→ **OBJECTIVE**
Pull out every line of the listing below that contains the string "screenshot", matching case exactly.

→ **EXTRACTED INFORMATION**
--- BEGIN ---

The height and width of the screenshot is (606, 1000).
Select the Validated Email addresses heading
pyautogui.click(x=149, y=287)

--- END ---
--- BEGIN ---

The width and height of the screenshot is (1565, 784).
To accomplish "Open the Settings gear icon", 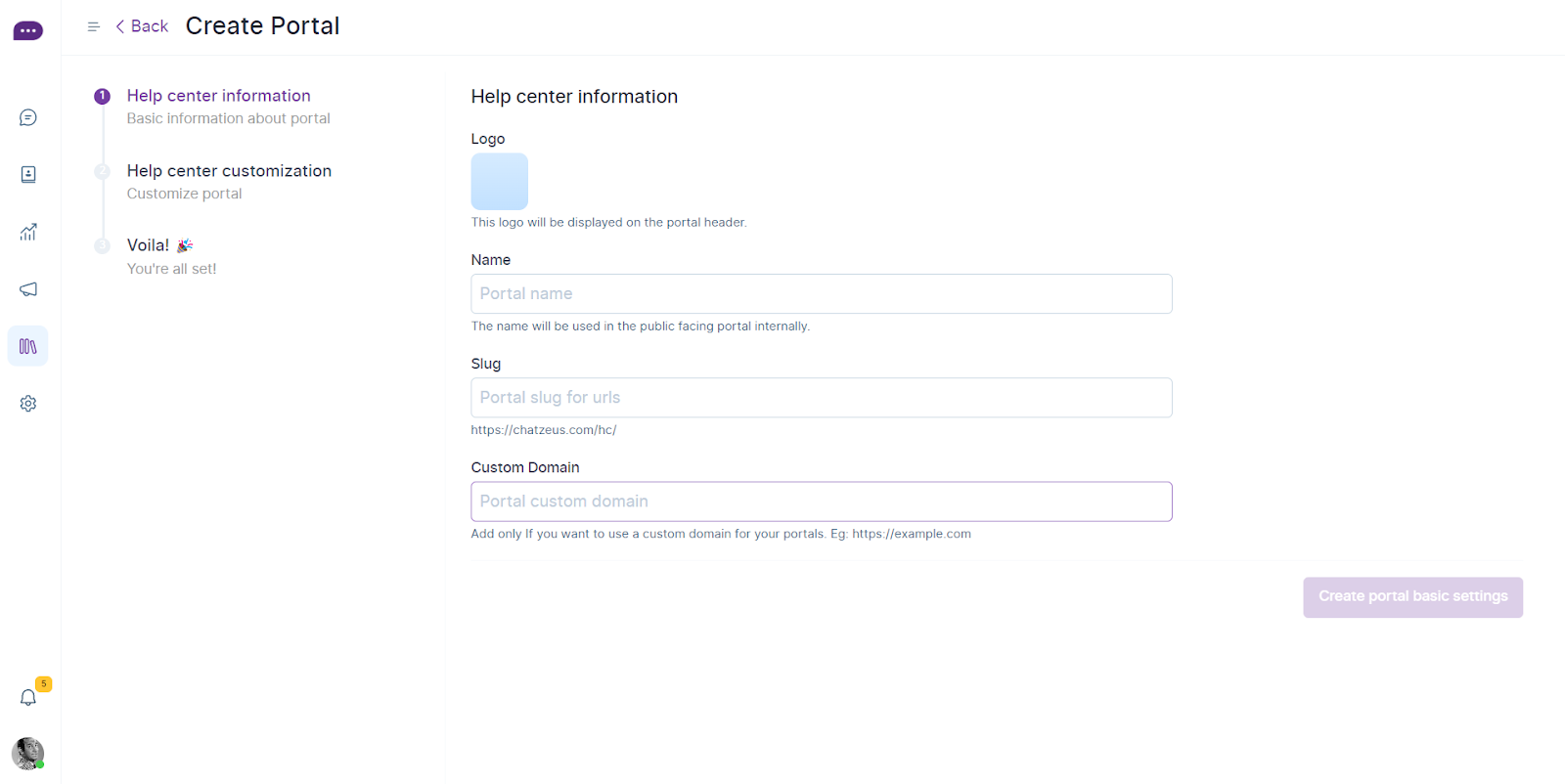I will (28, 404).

--- END ---

→ **TASK OUTPUT**
The height and width of the screenshot is (606, 1000).
The width and height of the screenshot is (1565, 784).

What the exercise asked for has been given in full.